### Task list
(1) Translate this sentence from the excerpt about the street altercation into Spanish: "When the officers arrived on the scene, many of the individuals who had been outside went inside 317 East Miller Street."
(2) Reproduce the part of the excerpt about the street altercation between "According to defendants, the" and "Id. at ¶ 6).", inclusive.

### Provided passage
________

At some point during the evening, various of the partygoers were involved in an altercation with individuals attending an event at a house across the street. (Docket ## 62-1 at ¶ 5; 65-11 at ¶ ¶ 5-8). Plaintiffs contend that the altercation was a " verbal, nonviolent argument" involving approximately ten people from the party at 317 East Miller Street. (Docket # 65-11 at ¶ ¶ 5-6). According to plaintiffs, Joseph Piper was helpful in defusing the argument, and the incident concluded before the police officers arrived. ( Id. at ¶ ¶ 7-8, 10). Plaintiffs allege that the police arrived without lights or sirens activated and, at the time of their arrival, no dispute was occurring inside or outside of 317 East Miller Street. ( Id. at ¶ ¶ 9-11).

According to defendants, the altercation in the street was a " heated confrontation" involving approximately twenty to thirty individuals. (Docket # 62-1 at ¶ 5). Defendants contend that witnesses described the scene as " chaotic" and " frenzied" and identified Joseph Piper as an " instigating figure" in the altercation. ( Id. at ¶ ¶ 15-18). When the officers arrived on the scene, many of the individuals who had been outside went inside 317 East Miller Street. ( Id. at ¶ 6).

________

### Given material
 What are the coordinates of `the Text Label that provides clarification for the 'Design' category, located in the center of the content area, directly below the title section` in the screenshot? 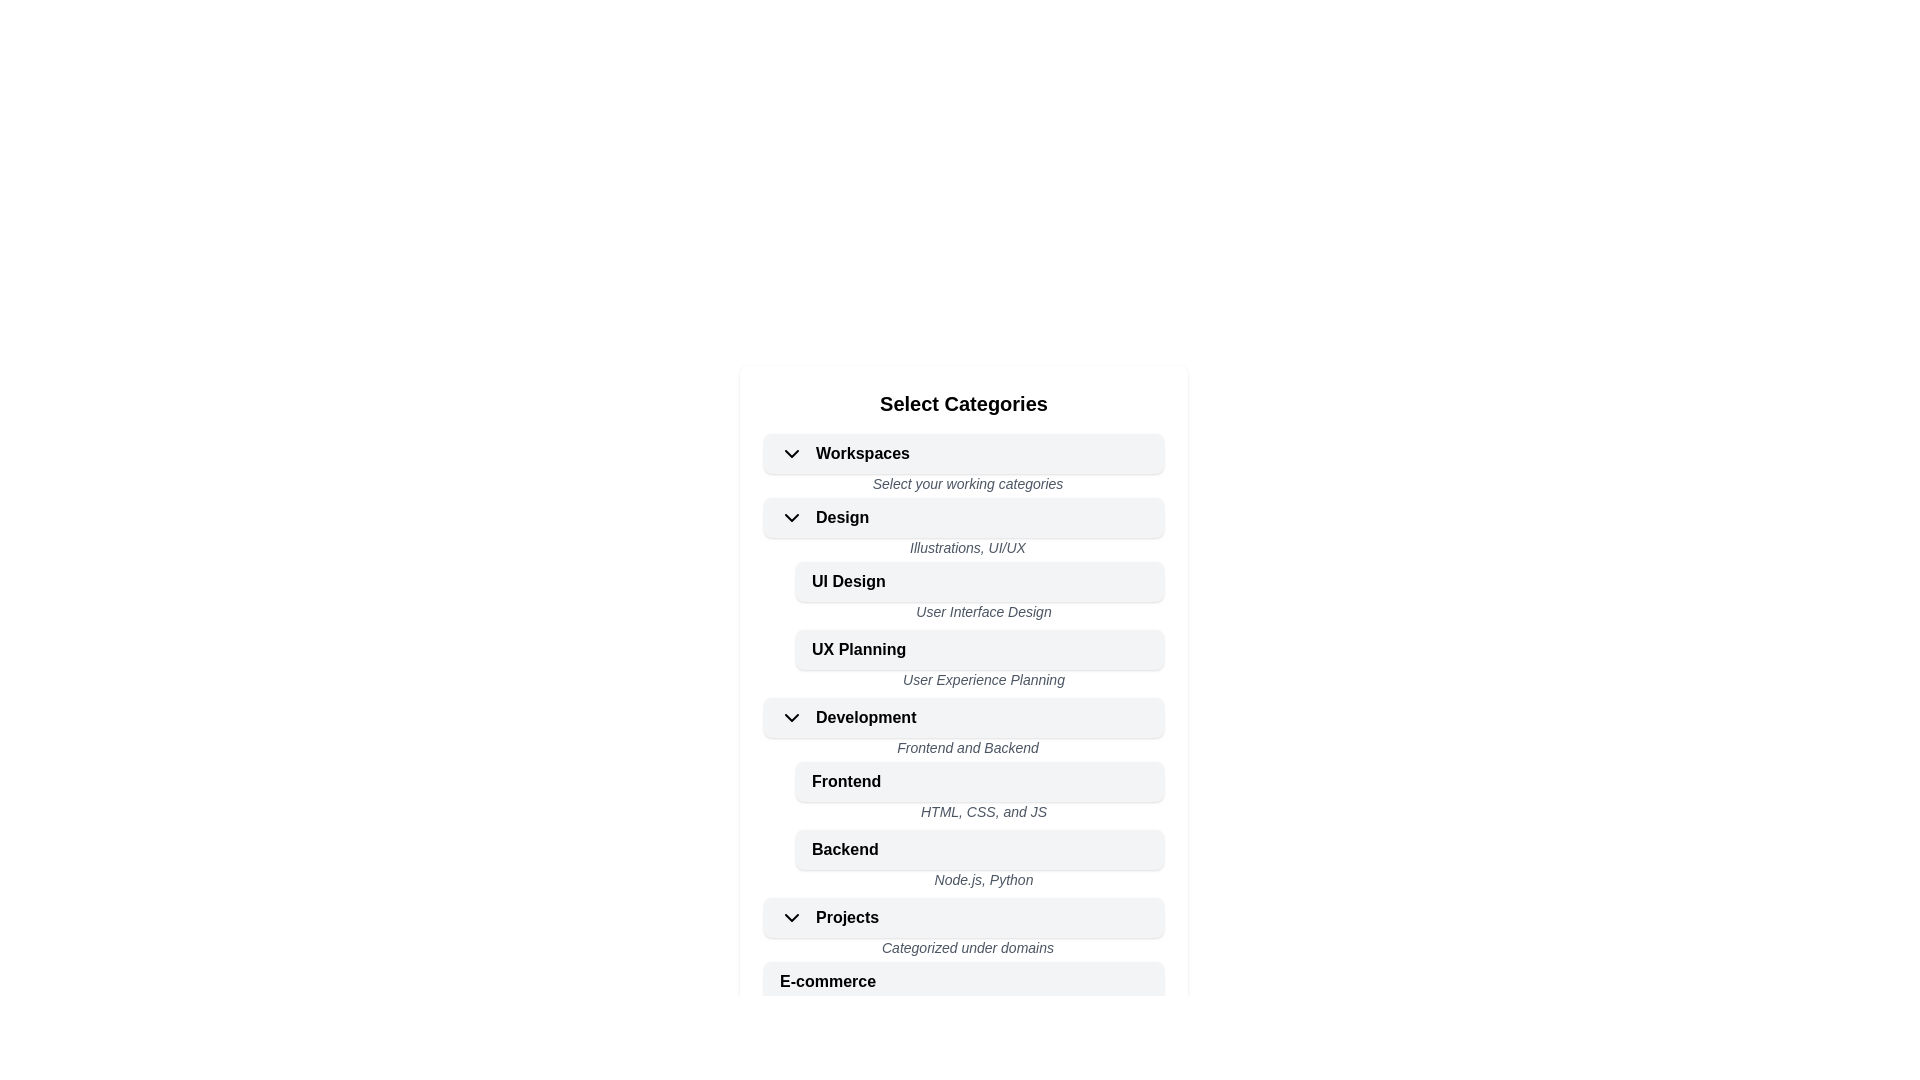 It's located at (964, 550).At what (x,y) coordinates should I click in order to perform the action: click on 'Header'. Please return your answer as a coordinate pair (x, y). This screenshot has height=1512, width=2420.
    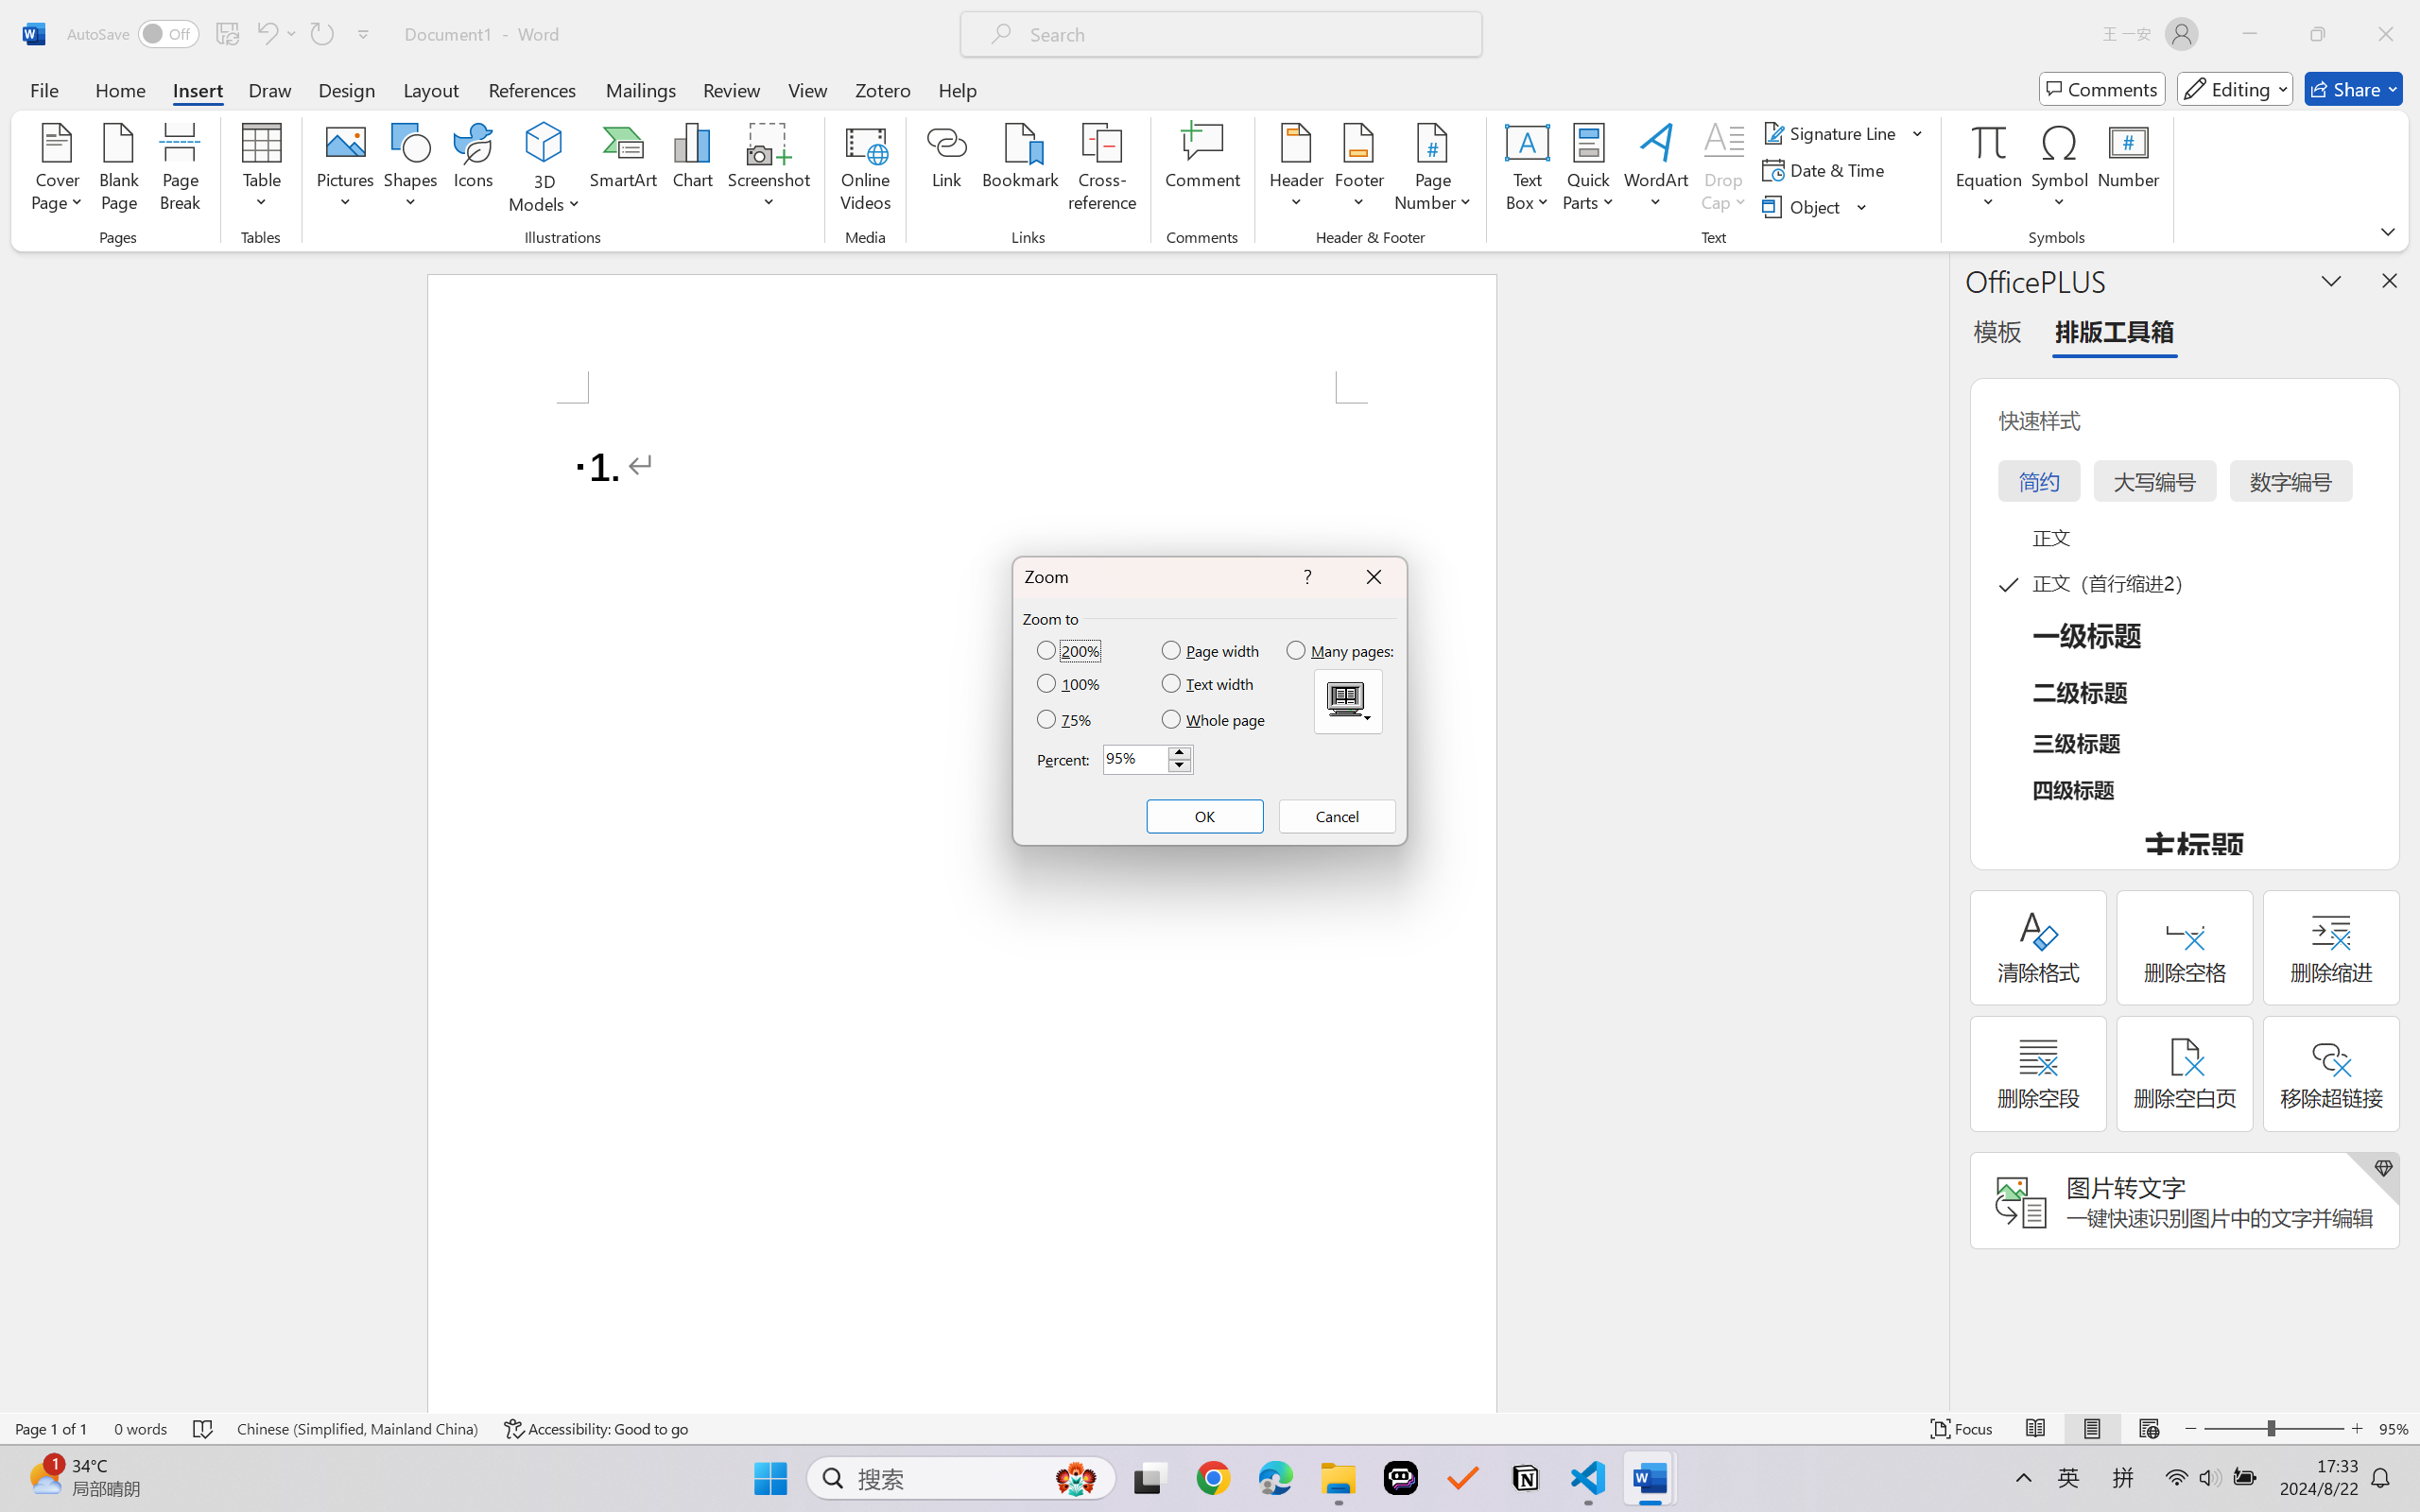
    Looking at the image, I should click on (1294, 170).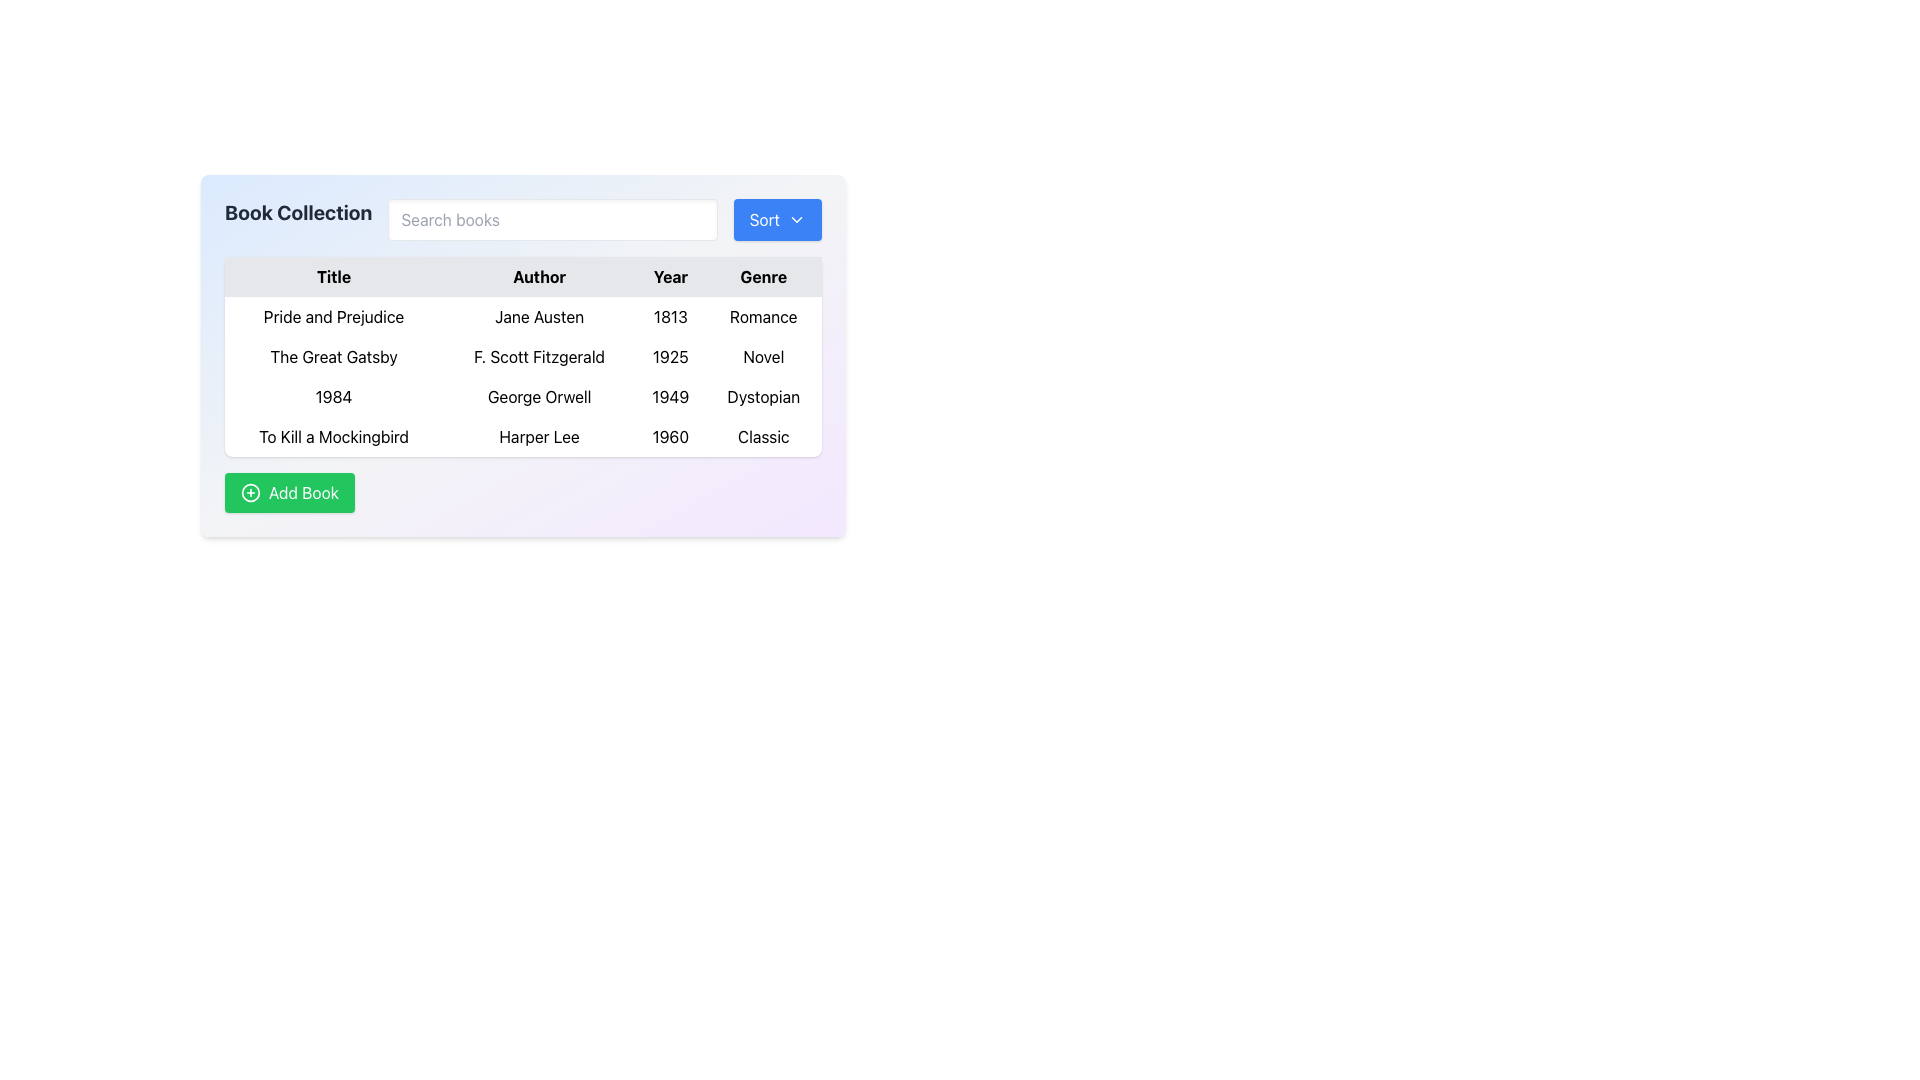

________

### Answers for the exercise
(1) Cuando los agentes llegaron al lugar, muchas de las personas que habían estado afuera entraron en el 317 de East Miller Street.

(2)
According to defendants, the altercation in the street was a " heated confrontation" involving approximately twenty to thirty individuals. (Docket # 62-1 at ¶ 5). Defendants contend that witnesses described the scene as " chaotic" and " frenzied" and identified Joseph Piper as an " instigating figure" in the altercation. ( Id. at ¶ ¶ 15-18). When the officers arrived on the scene, many of the individuals who had been outside went inside 317 East Miller Street. ( Id. at ¶ 6).